── SUPPLIED INFORMATION

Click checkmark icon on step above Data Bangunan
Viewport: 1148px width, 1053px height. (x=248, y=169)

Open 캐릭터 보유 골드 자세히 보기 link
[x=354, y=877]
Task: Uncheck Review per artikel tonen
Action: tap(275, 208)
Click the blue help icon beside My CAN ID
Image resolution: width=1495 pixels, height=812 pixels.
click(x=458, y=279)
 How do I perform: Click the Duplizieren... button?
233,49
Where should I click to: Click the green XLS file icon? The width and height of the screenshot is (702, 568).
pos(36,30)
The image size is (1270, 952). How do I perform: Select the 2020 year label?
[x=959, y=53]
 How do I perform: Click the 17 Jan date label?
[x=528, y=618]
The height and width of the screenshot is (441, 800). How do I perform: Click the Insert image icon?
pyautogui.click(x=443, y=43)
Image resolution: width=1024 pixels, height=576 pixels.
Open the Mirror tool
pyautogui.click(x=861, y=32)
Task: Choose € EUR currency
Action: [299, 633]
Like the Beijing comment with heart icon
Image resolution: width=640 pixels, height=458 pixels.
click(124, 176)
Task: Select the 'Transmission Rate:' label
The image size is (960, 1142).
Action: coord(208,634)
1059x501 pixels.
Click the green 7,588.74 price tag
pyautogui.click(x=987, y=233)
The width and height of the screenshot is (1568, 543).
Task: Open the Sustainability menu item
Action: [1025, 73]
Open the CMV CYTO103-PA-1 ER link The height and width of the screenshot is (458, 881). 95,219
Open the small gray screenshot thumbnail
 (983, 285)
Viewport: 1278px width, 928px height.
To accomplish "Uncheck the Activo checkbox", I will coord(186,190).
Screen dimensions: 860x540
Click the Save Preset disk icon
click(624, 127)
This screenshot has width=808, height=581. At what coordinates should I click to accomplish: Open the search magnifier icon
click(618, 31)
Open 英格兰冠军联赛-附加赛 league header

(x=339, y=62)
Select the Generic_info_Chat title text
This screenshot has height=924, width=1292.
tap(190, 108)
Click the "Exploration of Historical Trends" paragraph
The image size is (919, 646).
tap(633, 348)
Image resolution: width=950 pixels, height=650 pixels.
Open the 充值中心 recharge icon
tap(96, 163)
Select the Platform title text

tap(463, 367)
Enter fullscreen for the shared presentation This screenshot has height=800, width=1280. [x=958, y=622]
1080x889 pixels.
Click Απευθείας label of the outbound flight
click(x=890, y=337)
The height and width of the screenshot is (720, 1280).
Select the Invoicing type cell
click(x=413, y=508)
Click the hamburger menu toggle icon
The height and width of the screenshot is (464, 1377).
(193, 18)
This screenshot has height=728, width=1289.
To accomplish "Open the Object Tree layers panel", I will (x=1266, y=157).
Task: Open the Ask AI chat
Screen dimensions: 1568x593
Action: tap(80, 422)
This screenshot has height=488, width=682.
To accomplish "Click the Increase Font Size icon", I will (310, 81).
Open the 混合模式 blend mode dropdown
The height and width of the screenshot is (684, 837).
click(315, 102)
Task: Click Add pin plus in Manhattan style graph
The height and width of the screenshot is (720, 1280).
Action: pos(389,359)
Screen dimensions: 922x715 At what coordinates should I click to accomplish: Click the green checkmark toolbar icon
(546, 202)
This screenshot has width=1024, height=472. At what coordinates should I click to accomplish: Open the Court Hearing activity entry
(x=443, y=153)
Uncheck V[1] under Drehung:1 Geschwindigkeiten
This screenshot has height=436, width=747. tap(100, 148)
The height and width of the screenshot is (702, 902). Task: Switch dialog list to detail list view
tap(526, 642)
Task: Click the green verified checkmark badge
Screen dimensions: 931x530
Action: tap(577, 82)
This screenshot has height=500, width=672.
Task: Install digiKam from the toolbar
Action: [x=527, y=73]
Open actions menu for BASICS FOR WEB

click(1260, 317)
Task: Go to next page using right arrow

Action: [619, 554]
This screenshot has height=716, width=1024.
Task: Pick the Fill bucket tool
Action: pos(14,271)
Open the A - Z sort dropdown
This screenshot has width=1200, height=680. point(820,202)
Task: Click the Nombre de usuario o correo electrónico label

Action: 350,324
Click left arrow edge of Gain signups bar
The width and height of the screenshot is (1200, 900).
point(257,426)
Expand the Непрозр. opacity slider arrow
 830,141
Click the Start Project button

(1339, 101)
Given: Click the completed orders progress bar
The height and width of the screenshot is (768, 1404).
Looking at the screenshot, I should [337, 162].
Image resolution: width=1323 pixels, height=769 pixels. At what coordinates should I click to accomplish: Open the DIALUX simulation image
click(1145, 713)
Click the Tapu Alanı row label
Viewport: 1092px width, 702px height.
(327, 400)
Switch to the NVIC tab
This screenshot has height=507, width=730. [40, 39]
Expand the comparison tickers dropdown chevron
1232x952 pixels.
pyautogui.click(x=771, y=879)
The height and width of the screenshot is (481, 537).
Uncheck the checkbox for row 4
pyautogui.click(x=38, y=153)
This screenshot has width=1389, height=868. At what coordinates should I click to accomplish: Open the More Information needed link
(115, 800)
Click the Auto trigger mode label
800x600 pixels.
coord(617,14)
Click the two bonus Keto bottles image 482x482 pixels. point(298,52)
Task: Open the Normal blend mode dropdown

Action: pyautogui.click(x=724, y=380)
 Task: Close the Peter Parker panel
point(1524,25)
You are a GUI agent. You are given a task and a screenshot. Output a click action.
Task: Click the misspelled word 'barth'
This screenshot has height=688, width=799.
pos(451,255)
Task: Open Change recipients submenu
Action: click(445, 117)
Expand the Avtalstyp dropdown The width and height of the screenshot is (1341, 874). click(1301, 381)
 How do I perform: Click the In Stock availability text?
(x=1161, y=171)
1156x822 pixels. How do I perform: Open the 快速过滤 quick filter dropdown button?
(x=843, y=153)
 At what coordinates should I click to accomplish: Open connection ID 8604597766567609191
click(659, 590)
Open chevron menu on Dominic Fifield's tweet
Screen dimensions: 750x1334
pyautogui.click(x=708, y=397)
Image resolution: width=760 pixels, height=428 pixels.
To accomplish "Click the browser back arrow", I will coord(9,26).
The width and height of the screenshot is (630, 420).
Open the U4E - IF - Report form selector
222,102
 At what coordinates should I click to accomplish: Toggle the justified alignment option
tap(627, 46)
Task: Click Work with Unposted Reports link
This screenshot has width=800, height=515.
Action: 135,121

────

### TRY IT
Without skipping anything, transcribe every line above exactly.

### TASK RESPONSE
Click checkmark icon on step above Data Bangunan
Viewport: 1148px width, 1053px height. (x=248, y=169)

Open 캐릭터 보유 골드 자세히 보기 link
[x=354, y=877]
Task: Uncheck Review per artikel tonen
Action: tap(275, 208)
Click the blue help icon beside My CAN ID
Image resolution: width=1495 pixels, height=812 pixels.
click(x=458, y=279)
 How do I perform: Click the Duplizieren... button?
233,49
Where should I click to: Click the green XLS file icon? The width and height of the screenshot is (702, 568).
pos(36,30)
The image size is (1270, 952). How do I perform: Select the 2020 year label?
[x=959, y=53]
 How do I perform: Click the 17 Jan date label?
[x=528, y=618]
The height and width of the screenshot is (441, 800). How do I perform: Click the Insert image icon?
pyautogui.click(x=443, y=43)
Image resolution: width=1024 pixels, height=576 pixels.
Open the Mirror tool
pyautogui.click(x=861, y=32)
Task: Choose € EUR currency
Action: [299, 633]
Like the Beijing comment with heart icon
Image resolution: width=640 pixels, height=458 pixels.
click(124, 176)
Task: Select the 'Transmission Rate:' label
The image size is (960, 1142).
Action: coord(208,634)
1059x501 pixels.
Click the green 7,588.74 price tag
pyautogui.click(x=987, y=233)
The width and height of the screenshot is (1568, 543).
Task: Open the Sustainability menu item
Action: [1025, 73]
Open the CMV CYTO103-PA-1 ER link The height and width of the screenshot is (458, 881). 95,219
Open the small gray screenshot thumbnail
 (983, 285)
Viewport: 1278px width, 928px height.
To accomplish "Uncheck the Activo checkbox", I will coord(186,190).
Screen dimensions: 860x540
Click the Save Preset disk icon
click(624, 127)
This screenshot has width=808, height=581. At what coordinates should I click to accomplish: Open the search magnifier icon
click(618, 31)
Open 英格兰冠军联赛-附加赛 league header

(x=339, y=62)
Select the Generic_info_Chat title text
This screenshot has height=924, width=1292.
tap(190, 108)
Click the "Exploration of Historical Trends" paragraph
The image size is (919, 646).
tap(633, 348)
Image resolution: width=950 pixels, height=650 pixels.
Open the 充值中心 recharge icon
tap(96, 163)
Select the Platform title text

tap(463, 367)
Enter fullscreen for the shared presentation This screenshot has height=800, width=1280. [x=958, y=622]
1080x889 pixels.
Click Απευθείας label of the outbound flight
click(x=890, y=337)
The height and width of the screenshot is (720, 1280).
Select the Invoicing type cell
click(x=413, y=508)
Click the hamburger menu toggle icon
The height and width of the screenshot is (464, 1377).
(193, 18)
This screenshot has height=728, width=1289.
To accomplish "Open the Object Tree layers panel", I will (x=1266, y=157).
Task: Open the Ask AI chat
Screen dimensions: 1568x593
Action: tap(80, 422)
This screenshot has height=488, width=682.
To accomplish "Click the Increase Font Size icon", I will (310, 81).
Open the 混合模式 blend mode dropdown
The height and width of the screenshot is (684, 837).
click(315, 102)
Task: Click Add pin plus in Manhattan style graph
The height and width of the screenshot is (720, 1280).
Action: pos(389,359)
Screen dimensions: 922x715 At what coordinates should I click to accomplish: Click the green checkmark toolbar icon
(546, 202)
This screenshot has width=1024, height=472. At what coordinates should I click to accomplish: Open the Court Hearing activity entry
(x=443, y=153)
Uncheck V[1] under Drehung:1 Geschwindigkeiten
This screenshot has height=436, width=747. tap(100, 148)
The height and width of the screenshot is (702, 902). Task: Switch dialog list to detail list view
tap(526, 642)
Task: Click the green verified checkmark badge
Screen dimensions: 931x530
Action: tap(577, 82)
This screenshot has height=500, width=672.
Task: Install digiKam from the toolbar
Action: [x=527, y=73]
Open actions menu for BASICS FOR WEB

click(1260, 317)
Task: Go to next page using right arrow

Action: [619, 554]
This screenshot has height=716, width=1024.
Task: Pick the Fill bucket tool
Action: pos(14,271)
Open the A - Z sort dropdown
This screenshot has width=1200, height=680. point(820,202)
Task: Click the Nombre de usuario o correo electrónico label

Action: 350,324
Click left arrow edge of Gain signups bar
The width and height of the screenshot is (1200, 900).
point(257,426)
Expand the Непрозр. opacity slider arrow
 830,141
Click the Start Project button

(1339, 101)
Given: Click the completed orders progress bar
The height and width of the screenshot is (768, 1404).
Looking at the screenshot, I should [337, 162].
Image resolution: width=1323 pixels, height=769 pixels. At what coordinates should I click to accomplish: Open the DIALUX simulation image
click(1145, 713)
Click the Tapu Alanı row label
Viewport: 1092px width, 702px height.
(327, 400)
Switch to the NVIC tab
This screenshot has height=507, width=730. [40, 39]
Expand the comparison tickers dropdown chevron
1232x952 pixels.
pyautogui.click(x=771, y=879)
The height and width of the screenshot is (481, 537).
Uncheck the checkbox for row 4
pyautogui.click(x=38, y=153)
This screenshot has width=1389, height=868. At what coordinates should I click to accomplish: Open the More Information needed link
(115, 800)
Click the Auto trigger mode label
800x600 pixels.
coord(617,14)
Click the two bonus Keto bottles image 482x482 pixels. point(298,52)
Task: Open the Normal blend mode dropdown

Action: pyautogui.click(x=724, y=380)
 Task: Close the Peter Parker panel
point(1524,25)
You are a GUI agent. You are given a task and a screenshot. Output a click action.
Task: Click the misspelled word 'barth'
This screenshot has height=688, width=799.
pos(451,255)
Task: Open Change recipients submenu
Action: click(445, 117)
Expand the Avtalstyp dropdown The width and height of the screenshot is (1341, 874). click(1301, 381)
 How do I perform: Click the In Stock availability text?
(x=1161, y=171)
1156x822 pixels. How do I perform: Open the 快速过滤 quick filter dropdown button?
(x=843, y=153)
 At what coordinates should I click to accomplish: Open connection ID 8604597766567609191
click(659, 590)
Open chevron menu on Dominic Fifield's tweet
Screen dimensions: 750x1334
pyautogui.click(x=708, y=397)
Image resolution: width=760 pixels, height=428 pixels.
To accomplish "Click the browser back arrow", I will coord(9,26).
The width and height of the screenshot is (630, 420).
Open the U4E - IF - Report form selector
222,102
 At what coordinates should I click to accomplish: Toggle the justified alignment option
tap(627, 46)
Task: Click Work with Unposted Reports link
This screenshot has width=800, height=515.
Action: 135,121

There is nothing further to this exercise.